* Short exercise A:
Name every person mentioned in the Fassbender article below.
* Short exercise B:
Reproduce the stretch of the Fassbender article from "Michael Fassbender Gives" through "Steve McQueen's Hunger." word for word.

* Quoted passage:
Michael Fassbender Gives the Skinny on 'Hunger'
Source: AOL
Posted: 04/08/09 3:50PM
Filed Under: Film
Irish actor Michael Fassbender may have a smoker's voice and sun-damaged skin but he is still a strapping young man, standing 6 feet tall. It's hard to equate the 32-year-old sitting before me with the starving wisp of a man he plays in his latest film, Steve McQueen's Hunger.
McQueen won Cannes' Camera d’Or for his first feature about the hunger strike that sweeped Ireland's HM Prison Maze in 1981. Fassbender plays political prisoner Bobby Sands, the leader of the strike who died trying to get himself and fellow prisoners POW status.
“Obviously, everyone [in Ireland] knows who Bobby Sands is,” Fassbender says when asked if, as an Irishman, he felt more of a responsibility playing a national icon. “In a lot of circles there’s a mythical legend around the name and the person. So, yeah, I was s--ting it.”

* Data records:
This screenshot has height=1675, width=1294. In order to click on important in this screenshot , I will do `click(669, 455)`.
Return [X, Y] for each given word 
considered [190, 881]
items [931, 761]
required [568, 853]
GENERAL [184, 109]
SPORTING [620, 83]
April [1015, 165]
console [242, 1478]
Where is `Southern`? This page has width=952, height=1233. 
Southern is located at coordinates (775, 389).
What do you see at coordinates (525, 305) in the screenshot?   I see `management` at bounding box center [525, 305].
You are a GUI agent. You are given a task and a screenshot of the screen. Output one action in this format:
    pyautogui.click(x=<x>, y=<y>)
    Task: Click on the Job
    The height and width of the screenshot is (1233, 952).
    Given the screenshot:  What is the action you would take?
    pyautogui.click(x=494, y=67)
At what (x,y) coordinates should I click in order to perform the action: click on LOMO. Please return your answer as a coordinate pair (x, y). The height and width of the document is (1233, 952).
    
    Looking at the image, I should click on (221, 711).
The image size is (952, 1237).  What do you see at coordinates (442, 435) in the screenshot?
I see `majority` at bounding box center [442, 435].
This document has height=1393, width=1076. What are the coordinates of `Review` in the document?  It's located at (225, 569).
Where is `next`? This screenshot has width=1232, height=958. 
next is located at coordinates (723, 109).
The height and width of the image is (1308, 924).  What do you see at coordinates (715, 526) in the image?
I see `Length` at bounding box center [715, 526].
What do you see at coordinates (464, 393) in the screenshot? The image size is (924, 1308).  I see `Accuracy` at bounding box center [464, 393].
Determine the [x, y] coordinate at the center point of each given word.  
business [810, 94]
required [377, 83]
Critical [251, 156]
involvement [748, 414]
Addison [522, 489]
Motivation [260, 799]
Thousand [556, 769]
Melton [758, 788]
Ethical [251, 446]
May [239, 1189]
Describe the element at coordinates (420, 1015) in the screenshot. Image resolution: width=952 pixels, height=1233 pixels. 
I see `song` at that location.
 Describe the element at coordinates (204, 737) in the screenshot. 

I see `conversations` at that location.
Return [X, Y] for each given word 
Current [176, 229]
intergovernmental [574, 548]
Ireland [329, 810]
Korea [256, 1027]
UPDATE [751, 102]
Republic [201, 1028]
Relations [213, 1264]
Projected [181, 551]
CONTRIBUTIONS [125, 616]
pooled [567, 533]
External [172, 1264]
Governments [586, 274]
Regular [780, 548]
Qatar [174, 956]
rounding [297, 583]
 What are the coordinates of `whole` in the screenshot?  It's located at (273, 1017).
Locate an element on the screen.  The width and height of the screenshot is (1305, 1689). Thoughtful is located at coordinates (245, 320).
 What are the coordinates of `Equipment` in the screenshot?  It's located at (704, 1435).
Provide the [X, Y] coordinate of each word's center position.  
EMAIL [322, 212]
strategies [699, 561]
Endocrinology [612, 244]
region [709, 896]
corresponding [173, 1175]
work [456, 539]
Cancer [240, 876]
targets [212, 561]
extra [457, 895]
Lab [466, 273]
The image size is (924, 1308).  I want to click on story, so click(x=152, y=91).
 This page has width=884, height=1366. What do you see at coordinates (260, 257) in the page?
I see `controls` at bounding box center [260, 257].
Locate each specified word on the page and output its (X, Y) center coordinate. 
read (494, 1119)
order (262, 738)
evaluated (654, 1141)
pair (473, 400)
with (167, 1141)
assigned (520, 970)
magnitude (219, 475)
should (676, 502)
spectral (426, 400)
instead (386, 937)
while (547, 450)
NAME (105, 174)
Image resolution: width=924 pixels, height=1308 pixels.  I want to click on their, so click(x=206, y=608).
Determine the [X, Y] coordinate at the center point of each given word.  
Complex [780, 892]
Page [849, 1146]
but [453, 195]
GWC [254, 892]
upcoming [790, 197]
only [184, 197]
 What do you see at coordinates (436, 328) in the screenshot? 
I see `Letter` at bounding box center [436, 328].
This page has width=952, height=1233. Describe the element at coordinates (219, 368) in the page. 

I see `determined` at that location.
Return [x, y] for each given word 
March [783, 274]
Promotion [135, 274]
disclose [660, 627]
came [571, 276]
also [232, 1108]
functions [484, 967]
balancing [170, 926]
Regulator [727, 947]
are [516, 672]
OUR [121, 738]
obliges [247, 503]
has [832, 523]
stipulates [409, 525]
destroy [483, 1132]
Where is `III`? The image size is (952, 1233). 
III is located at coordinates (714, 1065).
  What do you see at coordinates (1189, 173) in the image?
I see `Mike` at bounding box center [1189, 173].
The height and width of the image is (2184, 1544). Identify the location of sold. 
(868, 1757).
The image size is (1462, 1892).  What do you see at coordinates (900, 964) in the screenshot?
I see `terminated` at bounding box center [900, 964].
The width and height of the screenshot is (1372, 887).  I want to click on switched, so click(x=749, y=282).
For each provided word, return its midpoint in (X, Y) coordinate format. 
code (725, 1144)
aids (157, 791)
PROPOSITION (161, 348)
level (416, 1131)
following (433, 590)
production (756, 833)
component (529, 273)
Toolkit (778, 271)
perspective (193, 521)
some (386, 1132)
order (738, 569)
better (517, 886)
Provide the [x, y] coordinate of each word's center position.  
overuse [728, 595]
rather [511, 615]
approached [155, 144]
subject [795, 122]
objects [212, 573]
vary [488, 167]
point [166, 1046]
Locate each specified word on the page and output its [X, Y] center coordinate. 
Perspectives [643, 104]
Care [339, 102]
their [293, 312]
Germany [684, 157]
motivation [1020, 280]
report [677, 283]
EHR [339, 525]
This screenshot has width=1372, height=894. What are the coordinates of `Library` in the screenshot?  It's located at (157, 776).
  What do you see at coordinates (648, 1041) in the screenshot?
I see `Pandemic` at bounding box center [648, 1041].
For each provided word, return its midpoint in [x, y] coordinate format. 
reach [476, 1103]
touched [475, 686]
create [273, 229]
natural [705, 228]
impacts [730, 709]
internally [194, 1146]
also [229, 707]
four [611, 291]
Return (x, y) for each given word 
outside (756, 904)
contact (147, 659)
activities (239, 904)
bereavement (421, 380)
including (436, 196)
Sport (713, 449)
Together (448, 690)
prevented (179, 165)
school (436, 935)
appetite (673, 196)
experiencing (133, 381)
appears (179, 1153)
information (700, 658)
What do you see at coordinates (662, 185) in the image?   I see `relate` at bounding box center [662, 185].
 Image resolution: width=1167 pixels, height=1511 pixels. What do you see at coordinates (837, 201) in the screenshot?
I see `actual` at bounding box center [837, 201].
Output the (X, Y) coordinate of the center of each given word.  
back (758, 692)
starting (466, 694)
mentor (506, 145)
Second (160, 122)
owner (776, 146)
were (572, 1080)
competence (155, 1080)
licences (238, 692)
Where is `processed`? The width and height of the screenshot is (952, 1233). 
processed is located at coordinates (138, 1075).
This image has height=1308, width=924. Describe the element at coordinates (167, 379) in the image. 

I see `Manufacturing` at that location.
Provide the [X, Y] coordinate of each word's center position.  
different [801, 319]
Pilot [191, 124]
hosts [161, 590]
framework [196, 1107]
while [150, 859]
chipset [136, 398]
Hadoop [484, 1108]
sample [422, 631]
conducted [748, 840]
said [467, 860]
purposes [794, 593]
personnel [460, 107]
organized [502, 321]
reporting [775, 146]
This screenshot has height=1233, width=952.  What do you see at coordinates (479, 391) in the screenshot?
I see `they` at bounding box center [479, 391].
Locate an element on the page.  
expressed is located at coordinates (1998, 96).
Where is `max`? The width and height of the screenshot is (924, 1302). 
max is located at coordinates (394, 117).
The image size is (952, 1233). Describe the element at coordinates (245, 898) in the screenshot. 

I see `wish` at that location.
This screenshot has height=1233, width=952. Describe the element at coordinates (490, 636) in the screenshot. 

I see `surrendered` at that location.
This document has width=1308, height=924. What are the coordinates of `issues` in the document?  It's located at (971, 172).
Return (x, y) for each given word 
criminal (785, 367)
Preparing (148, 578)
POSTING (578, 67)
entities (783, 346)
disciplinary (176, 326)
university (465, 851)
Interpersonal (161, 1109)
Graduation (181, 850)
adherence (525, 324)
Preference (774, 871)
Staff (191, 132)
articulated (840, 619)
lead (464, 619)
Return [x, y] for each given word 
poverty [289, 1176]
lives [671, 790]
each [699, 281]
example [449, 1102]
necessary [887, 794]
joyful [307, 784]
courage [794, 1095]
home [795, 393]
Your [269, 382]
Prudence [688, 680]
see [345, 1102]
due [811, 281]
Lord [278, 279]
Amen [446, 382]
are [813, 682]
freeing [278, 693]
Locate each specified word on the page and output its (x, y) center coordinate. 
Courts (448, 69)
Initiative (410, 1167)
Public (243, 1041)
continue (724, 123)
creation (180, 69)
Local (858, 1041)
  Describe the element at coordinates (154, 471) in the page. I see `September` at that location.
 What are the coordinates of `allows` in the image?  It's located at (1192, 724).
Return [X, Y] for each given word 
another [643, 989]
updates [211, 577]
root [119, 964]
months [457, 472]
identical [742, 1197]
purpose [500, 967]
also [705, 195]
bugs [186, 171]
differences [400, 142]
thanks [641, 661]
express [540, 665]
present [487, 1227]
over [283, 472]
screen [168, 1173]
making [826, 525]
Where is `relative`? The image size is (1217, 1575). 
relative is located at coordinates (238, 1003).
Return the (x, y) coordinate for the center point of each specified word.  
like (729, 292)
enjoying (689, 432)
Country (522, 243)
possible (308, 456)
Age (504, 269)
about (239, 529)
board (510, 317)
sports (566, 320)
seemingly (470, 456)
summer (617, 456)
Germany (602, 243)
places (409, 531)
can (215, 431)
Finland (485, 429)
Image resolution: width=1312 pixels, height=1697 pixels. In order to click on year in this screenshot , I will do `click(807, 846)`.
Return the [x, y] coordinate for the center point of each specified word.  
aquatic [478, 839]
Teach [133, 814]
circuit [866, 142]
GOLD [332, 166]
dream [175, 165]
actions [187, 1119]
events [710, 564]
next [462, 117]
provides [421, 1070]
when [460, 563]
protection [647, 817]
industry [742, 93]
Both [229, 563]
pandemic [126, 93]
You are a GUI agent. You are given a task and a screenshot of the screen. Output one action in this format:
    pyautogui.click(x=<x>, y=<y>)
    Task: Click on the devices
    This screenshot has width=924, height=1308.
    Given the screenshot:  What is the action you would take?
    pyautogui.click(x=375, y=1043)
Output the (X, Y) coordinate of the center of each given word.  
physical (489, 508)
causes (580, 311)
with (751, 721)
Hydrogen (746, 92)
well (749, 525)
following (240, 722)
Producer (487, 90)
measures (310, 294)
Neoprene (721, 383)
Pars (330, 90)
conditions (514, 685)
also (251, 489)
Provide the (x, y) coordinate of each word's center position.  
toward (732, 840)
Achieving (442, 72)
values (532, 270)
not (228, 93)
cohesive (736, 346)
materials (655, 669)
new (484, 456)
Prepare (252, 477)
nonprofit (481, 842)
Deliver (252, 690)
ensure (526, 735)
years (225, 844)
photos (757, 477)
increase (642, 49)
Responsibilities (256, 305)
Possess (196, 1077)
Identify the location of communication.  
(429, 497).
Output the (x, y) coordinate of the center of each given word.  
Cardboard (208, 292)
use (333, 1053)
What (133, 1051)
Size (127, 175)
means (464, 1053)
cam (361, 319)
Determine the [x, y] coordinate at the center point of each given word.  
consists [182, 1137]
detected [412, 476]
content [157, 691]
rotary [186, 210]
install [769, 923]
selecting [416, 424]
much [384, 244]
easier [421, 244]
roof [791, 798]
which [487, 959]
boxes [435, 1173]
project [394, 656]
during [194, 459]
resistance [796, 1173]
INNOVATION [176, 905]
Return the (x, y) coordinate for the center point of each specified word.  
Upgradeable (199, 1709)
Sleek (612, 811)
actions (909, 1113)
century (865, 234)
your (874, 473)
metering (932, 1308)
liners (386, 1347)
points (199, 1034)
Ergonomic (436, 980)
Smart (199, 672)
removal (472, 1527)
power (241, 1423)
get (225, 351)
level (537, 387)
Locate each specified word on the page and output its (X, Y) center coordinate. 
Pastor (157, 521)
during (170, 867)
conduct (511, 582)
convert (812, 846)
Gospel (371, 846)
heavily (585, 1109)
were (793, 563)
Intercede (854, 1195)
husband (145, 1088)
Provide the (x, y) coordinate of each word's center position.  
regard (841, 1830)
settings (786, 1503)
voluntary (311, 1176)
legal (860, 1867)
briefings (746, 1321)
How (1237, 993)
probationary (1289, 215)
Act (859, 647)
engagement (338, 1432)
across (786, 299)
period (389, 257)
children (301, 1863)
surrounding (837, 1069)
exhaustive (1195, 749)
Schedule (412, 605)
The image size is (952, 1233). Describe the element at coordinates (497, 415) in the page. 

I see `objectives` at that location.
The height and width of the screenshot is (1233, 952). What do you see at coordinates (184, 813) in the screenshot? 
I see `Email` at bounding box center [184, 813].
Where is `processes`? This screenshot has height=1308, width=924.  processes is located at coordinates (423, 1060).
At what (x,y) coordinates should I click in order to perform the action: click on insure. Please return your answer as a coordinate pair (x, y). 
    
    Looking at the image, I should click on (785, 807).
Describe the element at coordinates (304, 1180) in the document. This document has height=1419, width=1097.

* Correct answer A:
Michael Fassbender, Steve McQueen, Bobby Sands

* Correct answer B:
Michael Fassbender Gives the Skinny on 'Hunger'
Source: AOL
Posted: 04/08/09 3:50PM
Filed Under: Film
Irish actor Michael Fassbender may have a smoker's voice and sun-damaged skin but he is still a strapping young man, standing 6 feet tall. It's hard to equate the 32-year-old sitting before me with the starving wisp of a man he plays in his latest film, Steve McQueen's Hunger.